While “Winning Time” doesn’t address actual stats from the game, Magic scored 42 points with 15 boards and 7 assists, including 14-14 on free throws.

It also helped that the Lakers had the always underrated Jamaal Wilkes, who won a crown with the Rick Barry Warriors when Jamaal was a rookie known as Keith Wilkes. In this game, the player known as Silk had 37 points (16 for 30 from the floor) and 10 rebounds. The treatment of Wilkes is the biggest “miss” in the “Winning Time” version of the game. The television show largely ignores Silk, and instead focuses on Norm Nixon. The show made it look like Nixon, not Silk, was the Lakers’ second best player that night. In reality, Nixon had a dreadful shooting game (1 for 10, for 4 points) though he did have 9 assists.

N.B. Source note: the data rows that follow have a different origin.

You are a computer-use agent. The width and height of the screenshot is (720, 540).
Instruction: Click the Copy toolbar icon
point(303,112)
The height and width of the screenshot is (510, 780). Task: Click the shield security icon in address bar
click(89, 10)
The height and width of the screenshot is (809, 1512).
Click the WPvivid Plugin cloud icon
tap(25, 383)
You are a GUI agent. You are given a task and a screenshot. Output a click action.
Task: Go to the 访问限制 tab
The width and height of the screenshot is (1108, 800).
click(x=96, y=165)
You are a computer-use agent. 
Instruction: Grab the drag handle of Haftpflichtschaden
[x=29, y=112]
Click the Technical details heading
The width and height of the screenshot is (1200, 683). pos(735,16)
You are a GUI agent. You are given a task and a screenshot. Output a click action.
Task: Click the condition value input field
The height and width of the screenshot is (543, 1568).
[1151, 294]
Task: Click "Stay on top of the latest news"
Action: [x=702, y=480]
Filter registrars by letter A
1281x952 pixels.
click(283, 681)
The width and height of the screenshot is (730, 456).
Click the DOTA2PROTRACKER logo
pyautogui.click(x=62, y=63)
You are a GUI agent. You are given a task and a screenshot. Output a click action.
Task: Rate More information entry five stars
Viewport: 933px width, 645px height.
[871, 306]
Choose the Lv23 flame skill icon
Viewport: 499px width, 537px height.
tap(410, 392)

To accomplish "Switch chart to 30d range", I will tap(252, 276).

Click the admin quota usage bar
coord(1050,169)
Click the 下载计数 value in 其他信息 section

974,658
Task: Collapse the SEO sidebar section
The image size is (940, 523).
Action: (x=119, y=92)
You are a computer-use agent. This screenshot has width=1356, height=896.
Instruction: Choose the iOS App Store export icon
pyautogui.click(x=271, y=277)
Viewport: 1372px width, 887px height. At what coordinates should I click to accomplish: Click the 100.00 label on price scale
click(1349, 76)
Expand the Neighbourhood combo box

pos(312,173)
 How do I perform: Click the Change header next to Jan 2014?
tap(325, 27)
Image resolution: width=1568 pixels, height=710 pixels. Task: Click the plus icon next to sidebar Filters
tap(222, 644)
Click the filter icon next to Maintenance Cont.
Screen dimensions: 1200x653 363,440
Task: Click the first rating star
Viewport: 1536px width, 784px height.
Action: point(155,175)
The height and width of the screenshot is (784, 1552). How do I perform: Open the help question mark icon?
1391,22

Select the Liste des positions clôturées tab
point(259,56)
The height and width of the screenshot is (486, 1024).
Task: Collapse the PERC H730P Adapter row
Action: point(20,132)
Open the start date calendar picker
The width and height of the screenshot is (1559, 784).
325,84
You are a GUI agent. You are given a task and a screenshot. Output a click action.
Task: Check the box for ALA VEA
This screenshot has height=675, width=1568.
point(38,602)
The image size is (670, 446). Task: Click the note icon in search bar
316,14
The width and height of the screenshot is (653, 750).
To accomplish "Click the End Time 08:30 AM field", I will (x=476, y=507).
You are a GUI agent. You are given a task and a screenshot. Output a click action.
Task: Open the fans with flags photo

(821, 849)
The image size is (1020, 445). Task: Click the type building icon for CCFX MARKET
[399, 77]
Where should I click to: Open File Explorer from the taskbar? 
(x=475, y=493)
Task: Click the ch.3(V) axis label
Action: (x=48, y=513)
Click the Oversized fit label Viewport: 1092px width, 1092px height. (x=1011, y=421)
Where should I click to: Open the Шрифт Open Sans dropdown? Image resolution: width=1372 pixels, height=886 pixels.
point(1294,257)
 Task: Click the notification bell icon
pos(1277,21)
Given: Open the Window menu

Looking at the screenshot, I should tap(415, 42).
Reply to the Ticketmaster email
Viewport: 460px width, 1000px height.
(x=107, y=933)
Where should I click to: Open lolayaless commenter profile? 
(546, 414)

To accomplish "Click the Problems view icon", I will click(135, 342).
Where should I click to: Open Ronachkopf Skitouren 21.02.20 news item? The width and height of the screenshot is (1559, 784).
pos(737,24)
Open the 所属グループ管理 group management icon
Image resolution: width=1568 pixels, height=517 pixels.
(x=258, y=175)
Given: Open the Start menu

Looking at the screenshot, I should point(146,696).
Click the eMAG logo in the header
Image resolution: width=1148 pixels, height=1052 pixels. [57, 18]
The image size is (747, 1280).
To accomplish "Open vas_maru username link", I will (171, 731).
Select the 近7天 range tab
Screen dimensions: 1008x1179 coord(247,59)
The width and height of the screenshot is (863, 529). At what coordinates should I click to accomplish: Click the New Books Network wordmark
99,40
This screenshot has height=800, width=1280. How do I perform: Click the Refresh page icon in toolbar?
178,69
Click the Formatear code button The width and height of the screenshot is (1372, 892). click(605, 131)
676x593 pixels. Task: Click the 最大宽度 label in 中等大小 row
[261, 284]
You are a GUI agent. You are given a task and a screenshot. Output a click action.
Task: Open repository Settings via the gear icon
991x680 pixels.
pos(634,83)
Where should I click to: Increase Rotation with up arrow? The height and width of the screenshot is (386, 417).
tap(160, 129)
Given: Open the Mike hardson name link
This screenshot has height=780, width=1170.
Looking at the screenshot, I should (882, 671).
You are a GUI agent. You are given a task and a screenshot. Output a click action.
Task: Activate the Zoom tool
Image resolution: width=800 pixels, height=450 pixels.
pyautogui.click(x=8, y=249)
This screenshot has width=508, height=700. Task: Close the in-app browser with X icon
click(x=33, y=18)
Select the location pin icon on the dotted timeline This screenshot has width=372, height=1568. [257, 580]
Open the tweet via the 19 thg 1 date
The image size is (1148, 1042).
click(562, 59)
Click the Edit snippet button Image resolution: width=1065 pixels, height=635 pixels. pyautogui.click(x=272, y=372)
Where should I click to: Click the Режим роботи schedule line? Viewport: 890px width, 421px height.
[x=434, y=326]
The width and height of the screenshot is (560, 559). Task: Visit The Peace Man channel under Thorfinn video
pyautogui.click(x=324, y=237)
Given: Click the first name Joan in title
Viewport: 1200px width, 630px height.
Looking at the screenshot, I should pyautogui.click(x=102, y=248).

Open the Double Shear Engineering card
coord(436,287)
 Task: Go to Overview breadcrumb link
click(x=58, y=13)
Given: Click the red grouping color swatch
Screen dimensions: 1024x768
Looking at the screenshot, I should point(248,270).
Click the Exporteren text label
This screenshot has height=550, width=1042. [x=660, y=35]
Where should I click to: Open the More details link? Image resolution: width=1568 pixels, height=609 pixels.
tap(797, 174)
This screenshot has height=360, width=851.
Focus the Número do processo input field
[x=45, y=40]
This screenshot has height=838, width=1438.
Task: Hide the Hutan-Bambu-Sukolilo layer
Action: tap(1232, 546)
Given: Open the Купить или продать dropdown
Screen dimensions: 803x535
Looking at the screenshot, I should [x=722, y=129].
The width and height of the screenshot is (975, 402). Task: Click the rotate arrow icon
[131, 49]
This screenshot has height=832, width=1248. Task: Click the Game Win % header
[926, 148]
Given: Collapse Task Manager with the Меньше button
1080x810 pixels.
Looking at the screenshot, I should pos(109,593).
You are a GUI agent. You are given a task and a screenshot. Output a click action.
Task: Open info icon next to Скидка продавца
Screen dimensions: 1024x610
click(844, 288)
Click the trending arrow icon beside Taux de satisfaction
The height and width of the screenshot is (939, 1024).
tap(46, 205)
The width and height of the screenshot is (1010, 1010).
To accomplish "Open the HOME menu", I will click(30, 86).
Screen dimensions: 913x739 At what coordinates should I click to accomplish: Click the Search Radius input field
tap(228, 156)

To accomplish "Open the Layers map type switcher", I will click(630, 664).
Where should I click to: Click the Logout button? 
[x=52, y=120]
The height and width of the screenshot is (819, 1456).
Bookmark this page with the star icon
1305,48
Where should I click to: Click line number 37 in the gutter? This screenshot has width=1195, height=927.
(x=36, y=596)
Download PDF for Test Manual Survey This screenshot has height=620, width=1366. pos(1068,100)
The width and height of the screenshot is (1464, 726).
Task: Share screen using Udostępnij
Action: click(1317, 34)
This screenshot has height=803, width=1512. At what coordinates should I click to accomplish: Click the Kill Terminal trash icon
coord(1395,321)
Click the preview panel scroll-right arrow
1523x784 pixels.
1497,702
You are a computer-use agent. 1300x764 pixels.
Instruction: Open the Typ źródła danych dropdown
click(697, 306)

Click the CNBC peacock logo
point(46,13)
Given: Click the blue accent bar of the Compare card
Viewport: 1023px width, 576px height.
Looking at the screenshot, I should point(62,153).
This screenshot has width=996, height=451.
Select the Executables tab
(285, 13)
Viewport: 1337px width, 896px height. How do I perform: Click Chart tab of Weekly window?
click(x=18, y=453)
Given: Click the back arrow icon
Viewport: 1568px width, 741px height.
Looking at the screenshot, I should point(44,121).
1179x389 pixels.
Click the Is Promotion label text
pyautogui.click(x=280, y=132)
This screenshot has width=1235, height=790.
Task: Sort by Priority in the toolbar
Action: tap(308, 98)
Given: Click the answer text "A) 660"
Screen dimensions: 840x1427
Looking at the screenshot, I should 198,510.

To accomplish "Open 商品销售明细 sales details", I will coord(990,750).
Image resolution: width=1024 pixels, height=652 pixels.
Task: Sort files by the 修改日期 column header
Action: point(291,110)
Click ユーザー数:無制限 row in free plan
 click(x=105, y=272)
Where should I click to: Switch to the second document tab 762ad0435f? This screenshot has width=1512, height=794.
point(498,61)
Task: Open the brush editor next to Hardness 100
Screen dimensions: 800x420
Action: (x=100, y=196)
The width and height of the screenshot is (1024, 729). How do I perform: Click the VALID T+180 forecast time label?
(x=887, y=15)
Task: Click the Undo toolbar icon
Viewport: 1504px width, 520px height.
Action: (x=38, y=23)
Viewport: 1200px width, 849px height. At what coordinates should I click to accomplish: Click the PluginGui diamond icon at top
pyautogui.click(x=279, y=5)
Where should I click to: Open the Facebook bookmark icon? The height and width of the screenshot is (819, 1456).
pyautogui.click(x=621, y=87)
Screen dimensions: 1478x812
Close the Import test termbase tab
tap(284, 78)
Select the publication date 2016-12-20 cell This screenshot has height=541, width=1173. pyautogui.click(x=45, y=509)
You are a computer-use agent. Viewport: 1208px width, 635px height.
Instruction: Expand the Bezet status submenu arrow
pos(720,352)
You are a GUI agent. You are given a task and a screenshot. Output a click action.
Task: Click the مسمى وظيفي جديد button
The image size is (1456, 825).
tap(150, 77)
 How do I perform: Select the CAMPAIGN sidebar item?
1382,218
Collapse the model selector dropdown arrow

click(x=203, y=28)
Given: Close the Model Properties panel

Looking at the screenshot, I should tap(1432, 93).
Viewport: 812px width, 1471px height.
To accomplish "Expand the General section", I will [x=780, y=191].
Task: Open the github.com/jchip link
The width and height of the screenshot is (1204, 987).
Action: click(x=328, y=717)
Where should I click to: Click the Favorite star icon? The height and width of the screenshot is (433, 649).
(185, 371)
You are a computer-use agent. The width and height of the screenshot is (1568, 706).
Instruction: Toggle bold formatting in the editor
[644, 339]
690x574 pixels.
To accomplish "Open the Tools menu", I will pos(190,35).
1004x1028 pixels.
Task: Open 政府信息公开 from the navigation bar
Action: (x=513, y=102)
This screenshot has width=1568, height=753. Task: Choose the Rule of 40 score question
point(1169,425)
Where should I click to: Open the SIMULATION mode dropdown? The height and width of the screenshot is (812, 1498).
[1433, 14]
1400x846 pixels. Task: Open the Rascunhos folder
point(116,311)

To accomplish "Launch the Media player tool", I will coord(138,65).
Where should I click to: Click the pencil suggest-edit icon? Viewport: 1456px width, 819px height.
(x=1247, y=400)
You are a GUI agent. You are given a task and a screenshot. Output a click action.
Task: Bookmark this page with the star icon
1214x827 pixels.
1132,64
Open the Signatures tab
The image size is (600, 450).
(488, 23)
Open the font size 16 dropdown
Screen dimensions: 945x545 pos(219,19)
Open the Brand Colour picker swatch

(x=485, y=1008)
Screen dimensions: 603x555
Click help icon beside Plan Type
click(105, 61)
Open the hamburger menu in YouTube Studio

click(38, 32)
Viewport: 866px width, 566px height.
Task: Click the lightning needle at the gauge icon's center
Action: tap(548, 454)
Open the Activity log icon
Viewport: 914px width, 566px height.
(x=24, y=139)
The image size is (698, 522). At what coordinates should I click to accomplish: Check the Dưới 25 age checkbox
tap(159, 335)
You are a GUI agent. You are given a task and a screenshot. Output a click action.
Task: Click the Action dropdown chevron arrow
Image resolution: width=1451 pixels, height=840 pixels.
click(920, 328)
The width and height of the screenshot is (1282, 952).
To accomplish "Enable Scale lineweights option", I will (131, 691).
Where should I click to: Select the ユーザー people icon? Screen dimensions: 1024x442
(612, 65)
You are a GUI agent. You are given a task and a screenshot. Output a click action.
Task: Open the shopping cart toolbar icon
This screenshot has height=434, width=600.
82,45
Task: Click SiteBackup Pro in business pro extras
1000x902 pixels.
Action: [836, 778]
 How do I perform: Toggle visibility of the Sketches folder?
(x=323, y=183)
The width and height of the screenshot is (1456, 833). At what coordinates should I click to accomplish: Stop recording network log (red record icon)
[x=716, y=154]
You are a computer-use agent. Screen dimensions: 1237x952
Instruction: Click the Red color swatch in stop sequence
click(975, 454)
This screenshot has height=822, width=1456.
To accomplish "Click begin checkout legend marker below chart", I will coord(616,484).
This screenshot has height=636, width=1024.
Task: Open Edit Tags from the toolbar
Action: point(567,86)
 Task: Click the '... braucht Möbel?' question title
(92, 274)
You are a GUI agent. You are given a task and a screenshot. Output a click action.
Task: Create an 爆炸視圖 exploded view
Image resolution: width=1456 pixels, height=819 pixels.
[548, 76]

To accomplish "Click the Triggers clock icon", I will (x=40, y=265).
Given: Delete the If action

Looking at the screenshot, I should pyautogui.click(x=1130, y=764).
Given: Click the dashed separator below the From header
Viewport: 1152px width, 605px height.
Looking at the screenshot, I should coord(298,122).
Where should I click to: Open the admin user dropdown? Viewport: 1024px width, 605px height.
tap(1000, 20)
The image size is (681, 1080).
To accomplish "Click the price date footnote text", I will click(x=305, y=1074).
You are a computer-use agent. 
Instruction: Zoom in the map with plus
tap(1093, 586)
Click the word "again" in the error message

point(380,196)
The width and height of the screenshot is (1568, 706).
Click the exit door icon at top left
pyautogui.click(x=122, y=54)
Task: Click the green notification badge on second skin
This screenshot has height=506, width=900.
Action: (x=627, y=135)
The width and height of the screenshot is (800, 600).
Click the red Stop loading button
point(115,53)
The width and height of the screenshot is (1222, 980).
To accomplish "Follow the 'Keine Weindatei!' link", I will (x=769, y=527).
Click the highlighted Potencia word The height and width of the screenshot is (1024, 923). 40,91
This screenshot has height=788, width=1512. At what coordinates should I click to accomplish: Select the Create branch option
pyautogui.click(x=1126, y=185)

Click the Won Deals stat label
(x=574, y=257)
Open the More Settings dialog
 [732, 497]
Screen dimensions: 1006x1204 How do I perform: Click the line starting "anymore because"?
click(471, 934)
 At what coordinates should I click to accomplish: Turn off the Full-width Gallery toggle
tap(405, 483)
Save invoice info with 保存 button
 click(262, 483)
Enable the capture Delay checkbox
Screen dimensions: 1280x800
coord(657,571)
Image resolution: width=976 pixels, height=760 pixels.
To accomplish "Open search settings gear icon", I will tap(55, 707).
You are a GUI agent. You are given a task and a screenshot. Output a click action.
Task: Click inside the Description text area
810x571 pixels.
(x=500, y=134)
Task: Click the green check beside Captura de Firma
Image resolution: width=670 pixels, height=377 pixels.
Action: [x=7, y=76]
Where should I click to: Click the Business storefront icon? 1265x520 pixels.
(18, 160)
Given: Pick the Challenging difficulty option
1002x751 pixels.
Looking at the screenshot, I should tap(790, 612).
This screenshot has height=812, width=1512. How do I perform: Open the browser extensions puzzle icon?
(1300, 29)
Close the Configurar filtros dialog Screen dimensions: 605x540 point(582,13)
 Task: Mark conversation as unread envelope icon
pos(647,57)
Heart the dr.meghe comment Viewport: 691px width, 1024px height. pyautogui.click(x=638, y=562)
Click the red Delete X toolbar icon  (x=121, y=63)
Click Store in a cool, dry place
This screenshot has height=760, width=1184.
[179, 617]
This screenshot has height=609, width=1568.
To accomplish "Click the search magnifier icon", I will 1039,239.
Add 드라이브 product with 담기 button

Because the Lakers did not have Kareem for Game 6, people often say that Magic played center for the Lakers. “Winning Time” goes all in on this storyline, even having injured coach Jack McKinney supply a game plan calling for Magic to play center, but that is not an accurate description of what actually happened that night.

Magic jumped as the center for the start of the game. He did so almost as a joke, perhaps to throw off the 76ers, but for the remainder of the game, he did what he had done all year long — splitting point guard duties with Nixon, running the floor and only occasionally posting up when the mood suited him. In essence, Magic played all positions and none, much like the position-less stars of today. Perhaps, like Bill Russell, the rookie Magic also time-travelled back to Philly for the game.

But please correct anyone who tells you Magic played center. Do not allow the myth repeated in “Winning Time” to overwhelm the truth. The truth is remarkable enough.